Si Kaminari et Ashido ne répondirent qu'en lui tirant la langue avant de se retourner à leur jeu, Kirishima semblait plus préoccupé :
— Tu veux pas venir jouer avec nous, un peu ? Tu travailles depuis presque une heure, tu vas surchauffer, à force. Une pause, ça te ferait du bien…
— Je dois terminer ça pour demain ou je vais encore avoir des problèmes avec Present Mic, lâcha-t-il d'un ton sec. Et puis, on a un test lundi, je te signale.
Il retourna à son exercice, non sans remarquer que Yaoyorozu venait de reporter son attention sur lui.
— Il n'a pas tort, dans le fond, tu sais. Ça peut aussi te faire du bien de te changer les idées quelques minutes et de revenir avec un regard plus détendu.
Sero soupira. Il savait que son ami n'avait pas tort, mais le voir ne rien faire comme si c'était tout à fait normal l'excédait au plus haut point.
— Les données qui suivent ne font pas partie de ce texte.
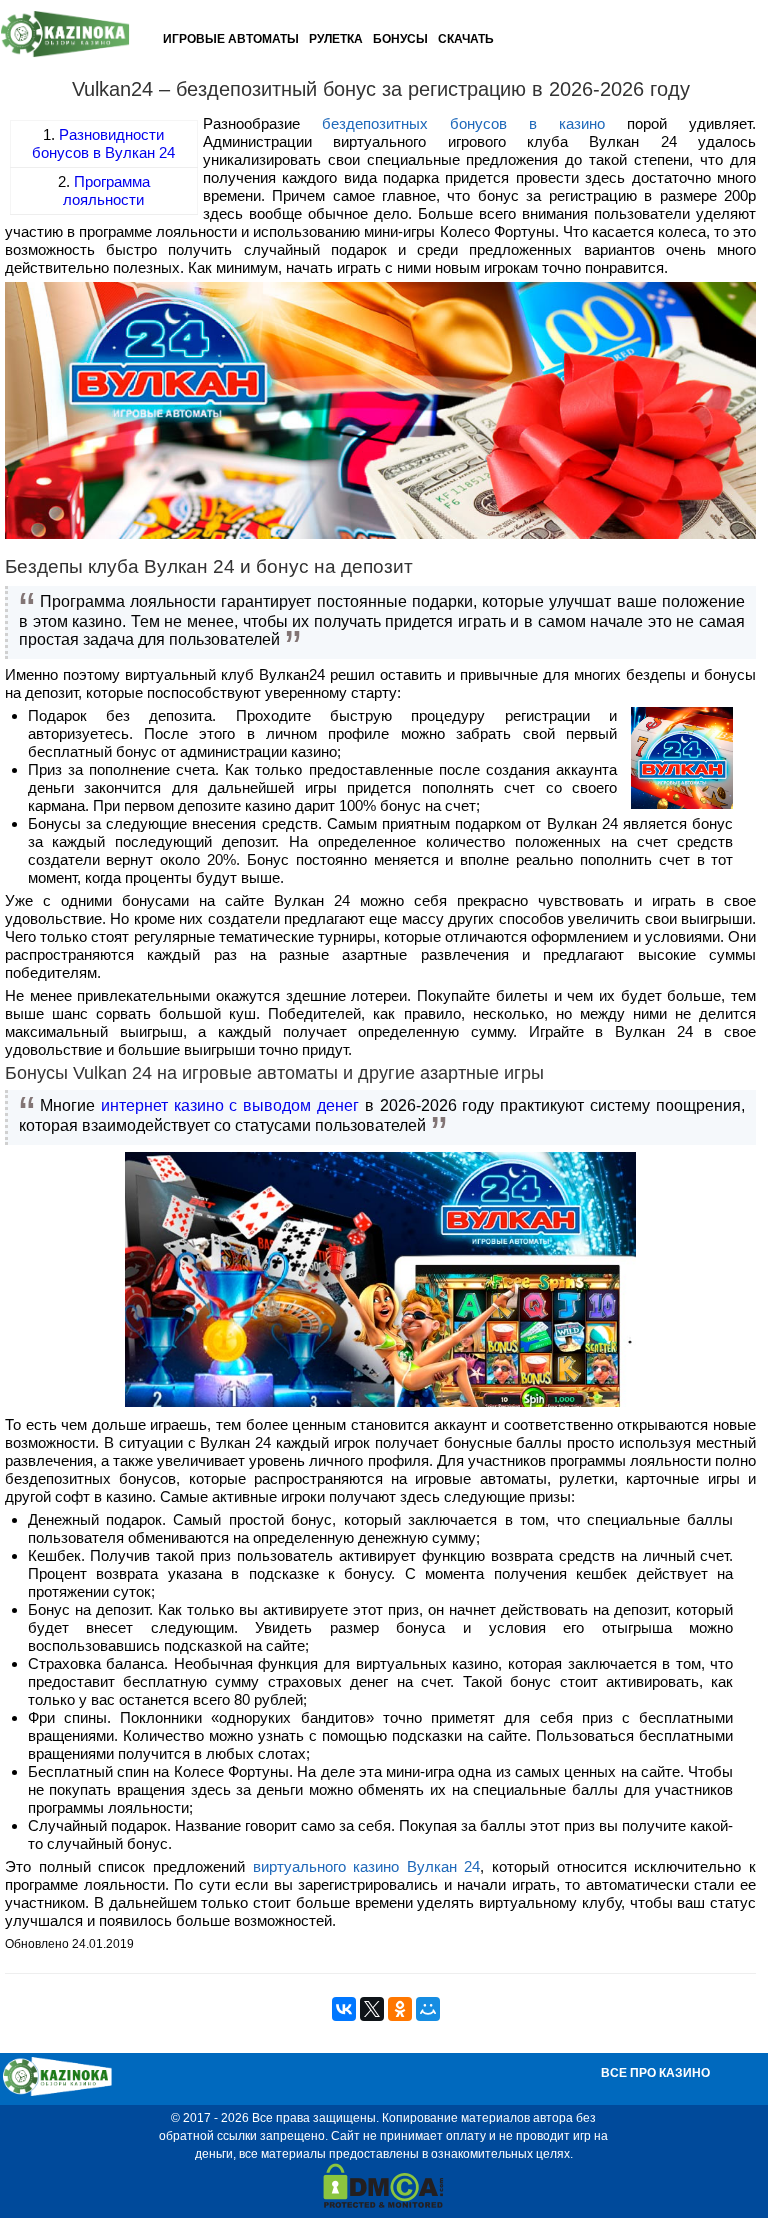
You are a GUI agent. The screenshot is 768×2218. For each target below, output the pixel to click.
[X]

Tout le monde n'avait pas la chance de compter sur le stage pour remonter sa moyenne. Depuis qu'il passait tout son temps extrascolaire au bureau de FatGum, ses résultats tout juste passables ne semblaient plus déranger qui que ce soit. Il ne lui en aurait pas voulu, si seulement il n'avait pas conservé ce côté enjoué et désinvolte.
— Tu as raison, répondit-il après un moment de réflexion. Je vais aller prendre une douche, je reprendrai après.
La salle de bains serait vide à cette heure, il y aurait au moins l'occasion d'être tranquille pour rassembler ses pensées. Tandis qu'il sortait ses affaires de toilette de son casier, il commença à se sentir mal d'avoir été aussi abrupt avec Kirishima. Après tout, ce n'était pas sa faute si ses propres résultats stagnaient, et il n'allait pas lui demander d'être malheureux pour apaiser son ego. Il avait eu l'opportunité de rejoindre le bureau d'un héros connu en tant que stagiaire et en tant qu'ami, il se devait d'être heureux pour lui. Le reste importait peu.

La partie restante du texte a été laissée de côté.